La frontière marque aussi son empreinte sur le réseau routier, par l'interruption ou l'interdiction de certaines routes, surtout forestières, qui côtoient ou traversent la frontière.

A total, pourtant le réseau routier porte peu la marque frontalière. Il n'en est pas de même du trafic. Tout d'abord, celui-ci n'est pas libre dans la zone frontalière. "Les transports ne peuvent être effectués de nuit et sont en principe assujettis à la levée d'expéditions de douane délivrées après justification de l'origine". Les dépôts de marchandises existant hors des agglomérations d'au moins deux mille habitants doivent être assortis d'un "compte ouvert" auprès de l'administration des douanes. Une surveillance en profondeur s'exerce donc sur toute la zone frontalière, surveillance qui n'est pas sans gêner ses habitants en les soumettant à des contrôles et à des formalités qui gaspillent leur temps.

Ces caractères proprement frontaliers de la circulation sont toutefois peu de chose, comparés au contraste qui oppose les circulations suisse et française. L'opposition la plus nette est celle qui existe entre la densité et l'organisation des services publics de part et d'autre de la frontière. Le Jura suisse est sillonné par un réseau dense de voies ferrées à écartement normal et à petit écartement, complété par le service des voitures postales. Il n'est pas de commune qui ne soit desservie, et la plupart le sont par de nombreux services journaliers. Le noeud le plus dense de la circulation est centré sur la Chaux de Fonds ou aboutissent 5 voies ferrées qui permettent à une population nombreuse de venir travailler chaque jour à la ville. Une concentration analogue, quoique moins importante, des moyens de transport, se manifeste autour des autres centres industriels. Par contre, aucun moyen commode de circulation n'existe longitudinalement dans la montagne. Un certain nombre de systèmes indépendants sont juxtaposés, très mal reliés entre eux, et médiocrement reliés à la plaine. Aucune liaison commode n'existe entre la vallée de Joux ou Vallorbe et Sainte-Croix ou entre le val Travers et la région du Locle et de la Chaud de Fonds, aucun même entre les Franches Montagnes et le val Saint Imier.

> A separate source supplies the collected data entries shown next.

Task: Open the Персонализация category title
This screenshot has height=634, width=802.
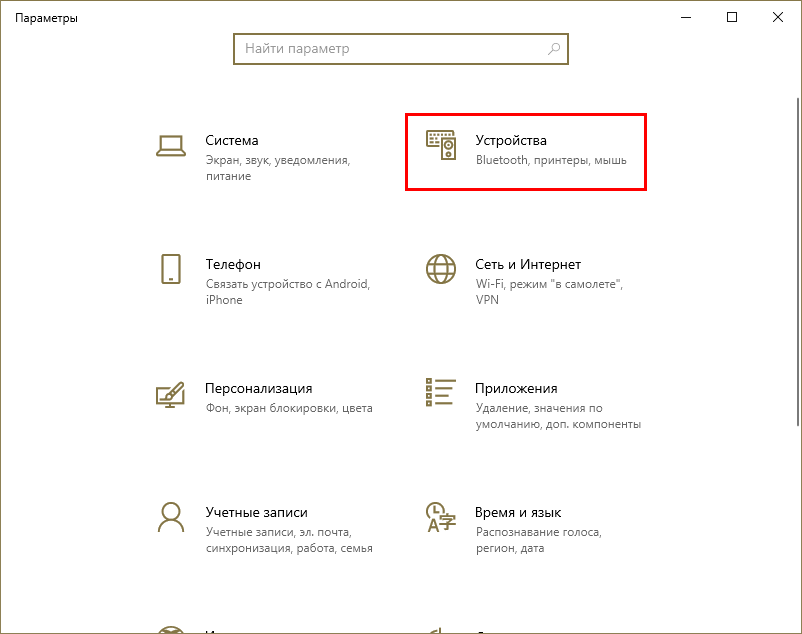Action: click(259, 388)
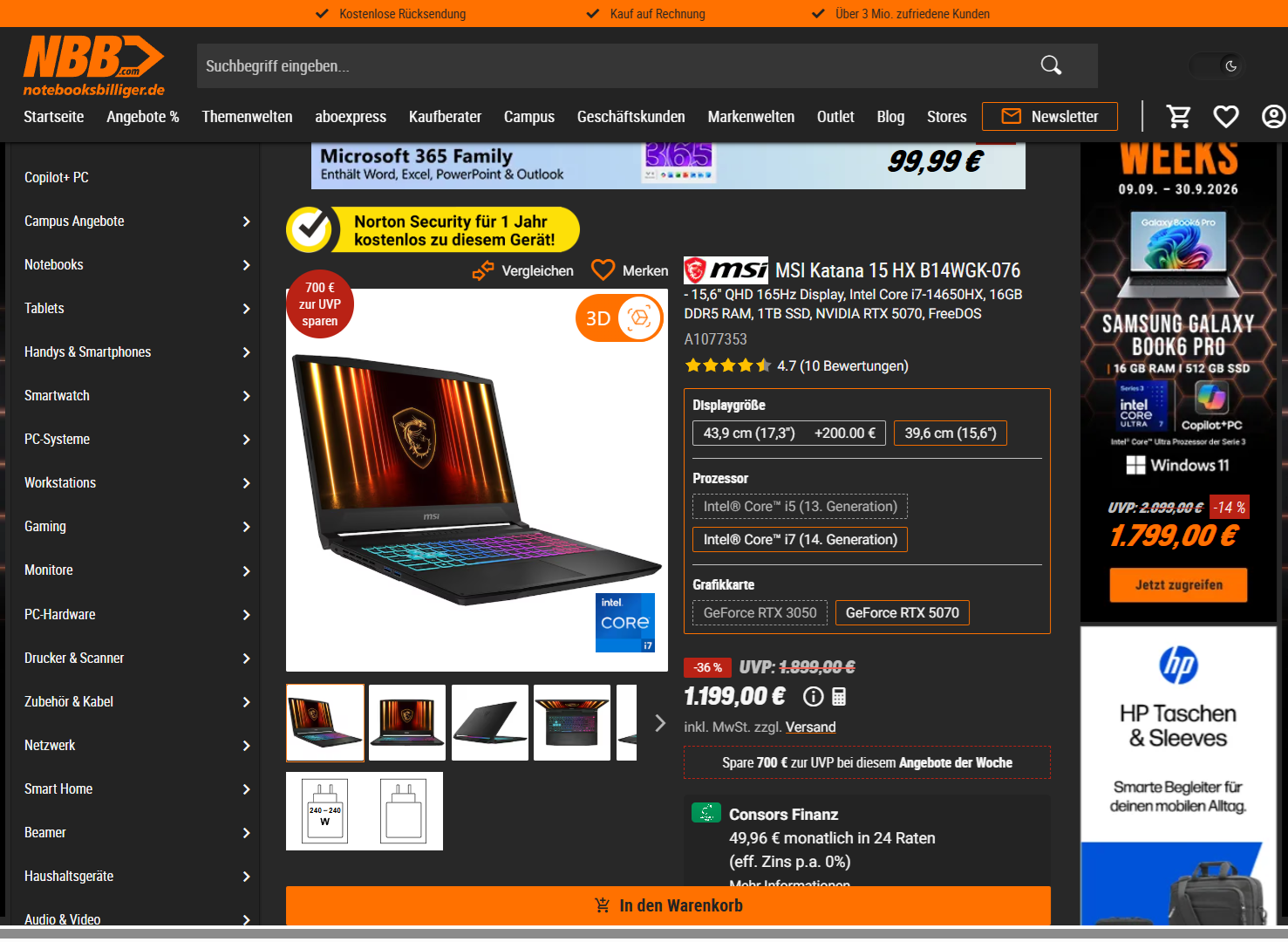Open the shopping cart icon
The height and width of the screenshot is (942, 1288).
tap(1179, 116)

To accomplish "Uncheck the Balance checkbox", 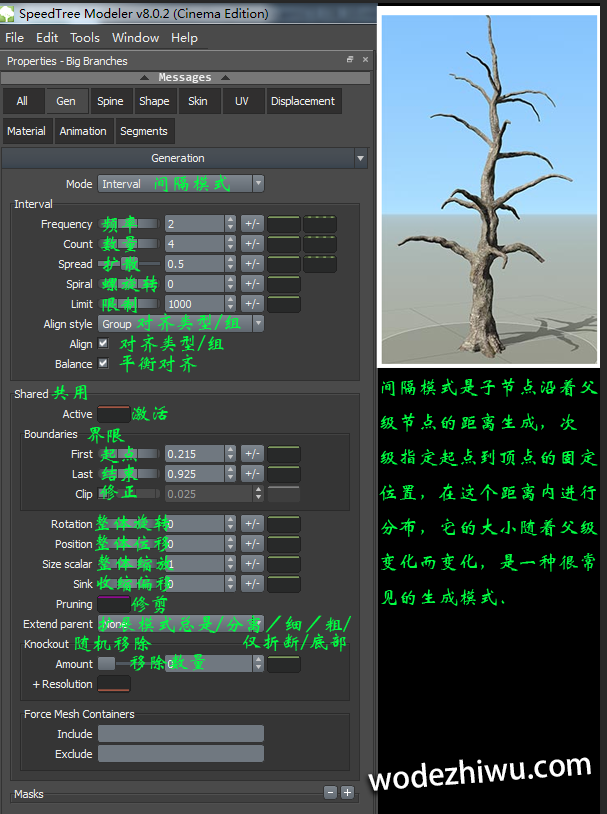I will tap(103, 364).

Dans le Jura français, la densité des services publics de transport est moindre. Les lignes de chemin de fer à voie étroite qui reliaient Champagnole et Saint Laurent à Pontarlier, ainsi que Morteau à Trévillers, ont disparu depuis quelques années, remplacées, pour le service voyageurs, par des lignes d'autocars. De nombreuses communes restent à l'écart de tout service public de transport ou ne sont reliés aux centres que par un service hebdomadaire, fonctionnant le jour du marché. Les mêmes insuffisances que dans le Jura suisse se manifestent en ce qui concerne les liaisons longitudinales. On peut aller de Foncine à Mouthe, sauf certains jours de la semaine et seulement en été. De même est-il pratiquement impossible, pendant les autres saisons, de se rendre de Pontarlier à Maiche dans la journée.